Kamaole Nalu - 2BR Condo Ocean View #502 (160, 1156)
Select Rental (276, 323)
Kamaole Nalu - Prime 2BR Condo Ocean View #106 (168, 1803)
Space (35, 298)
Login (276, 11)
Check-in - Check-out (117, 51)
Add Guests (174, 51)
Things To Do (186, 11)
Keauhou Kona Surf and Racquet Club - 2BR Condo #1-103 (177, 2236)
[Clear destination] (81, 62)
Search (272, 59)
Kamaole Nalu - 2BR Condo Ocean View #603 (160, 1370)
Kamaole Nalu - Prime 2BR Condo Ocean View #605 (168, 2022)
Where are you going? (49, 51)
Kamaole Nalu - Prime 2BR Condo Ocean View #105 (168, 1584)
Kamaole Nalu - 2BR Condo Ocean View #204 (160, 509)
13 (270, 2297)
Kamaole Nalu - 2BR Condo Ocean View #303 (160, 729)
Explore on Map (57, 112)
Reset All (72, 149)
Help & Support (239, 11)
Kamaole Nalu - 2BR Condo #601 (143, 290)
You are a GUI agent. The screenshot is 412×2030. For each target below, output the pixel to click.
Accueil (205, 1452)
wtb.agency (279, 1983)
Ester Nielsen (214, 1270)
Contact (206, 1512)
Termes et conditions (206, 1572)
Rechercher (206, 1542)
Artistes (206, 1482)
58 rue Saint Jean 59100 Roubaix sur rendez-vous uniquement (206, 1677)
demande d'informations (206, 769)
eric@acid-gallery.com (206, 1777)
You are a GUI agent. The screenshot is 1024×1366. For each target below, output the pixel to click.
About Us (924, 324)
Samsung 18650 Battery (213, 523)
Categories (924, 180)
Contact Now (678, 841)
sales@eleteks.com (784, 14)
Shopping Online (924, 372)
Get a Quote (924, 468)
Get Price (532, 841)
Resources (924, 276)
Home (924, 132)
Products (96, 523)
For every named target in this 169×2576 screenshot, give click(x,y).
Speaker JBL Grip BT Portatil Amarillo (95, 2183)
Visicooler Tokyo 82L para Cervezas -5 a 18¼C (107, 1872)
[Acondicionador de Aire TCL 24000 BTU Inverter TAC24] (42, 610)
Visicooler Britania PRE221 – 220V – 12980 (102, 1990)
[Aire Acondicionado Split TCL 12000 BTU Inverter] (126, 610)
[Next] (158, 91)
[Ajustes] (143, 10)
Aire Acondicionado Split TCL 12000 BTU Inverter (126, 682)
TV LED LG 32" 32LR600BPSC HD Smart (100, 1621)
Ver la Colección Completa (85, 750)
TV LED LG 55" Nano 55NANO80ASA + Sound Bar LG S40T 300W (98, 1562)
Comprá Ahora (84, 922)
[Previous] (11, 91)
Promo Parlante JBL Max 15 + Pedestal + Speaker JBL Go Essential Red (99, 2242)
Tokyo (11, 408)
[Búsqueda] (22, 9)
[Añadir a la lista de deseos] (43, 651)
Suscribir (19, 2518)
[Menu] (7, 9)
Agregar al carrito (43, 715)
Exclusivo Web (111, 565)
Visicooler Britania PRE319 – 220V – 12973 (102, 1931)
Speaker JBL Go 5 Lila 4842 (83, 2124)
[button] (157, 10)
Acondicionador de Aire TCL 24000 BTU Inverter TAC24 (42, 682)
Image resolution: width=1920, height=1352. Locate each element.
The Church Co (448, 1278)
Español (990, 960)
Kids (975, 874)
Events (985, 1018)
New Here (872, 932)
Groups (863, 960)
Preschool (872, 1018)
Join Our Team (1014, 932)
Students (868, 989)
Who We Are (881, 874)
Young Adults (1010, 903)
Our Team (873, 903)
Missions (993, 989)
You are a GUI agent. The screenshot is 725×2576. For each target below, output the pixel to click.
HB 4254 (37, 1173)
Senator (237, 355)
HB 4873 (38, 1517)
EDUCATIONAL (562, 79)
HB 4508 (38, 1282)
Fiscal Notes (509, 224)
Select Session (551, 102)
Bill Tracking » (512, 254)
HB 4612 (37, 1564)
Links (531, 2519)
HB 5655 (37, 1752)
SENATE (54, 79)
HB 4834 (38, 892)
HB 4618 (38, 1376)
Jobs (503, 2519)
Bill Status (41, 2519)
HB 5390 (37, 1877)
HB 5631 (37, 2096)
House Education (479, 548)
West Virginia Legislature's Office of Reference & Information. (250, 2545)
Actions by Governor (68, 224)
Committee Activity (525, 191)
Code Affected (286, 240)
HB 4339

· · · · · · ·

Look above for the line holding "Samsung 18650 Battery (213, 523)". Print it and every line after it, exactly, through the line holding "Visicooler Tokyo 82L".

Samsung 18650 Battery (213, 523)
Categories (924, 180)
Contact Now (678, 841)
sales@eleteks.com (784, 14)
Shopping Online (924, 372)
Get a Quote (924, 468)
Get Price (532, 841)
Resources (924, 276)
Home (924, 132)
Products (96, 523)
For every named target in this 169×2576 screenshot, give click(x,y).
Speaker JBL Grip BT Portatil Amarillo (95, 2183)
Visicooler Tokyo 82L para Cervezas -5 a 18¼C (107, 1872)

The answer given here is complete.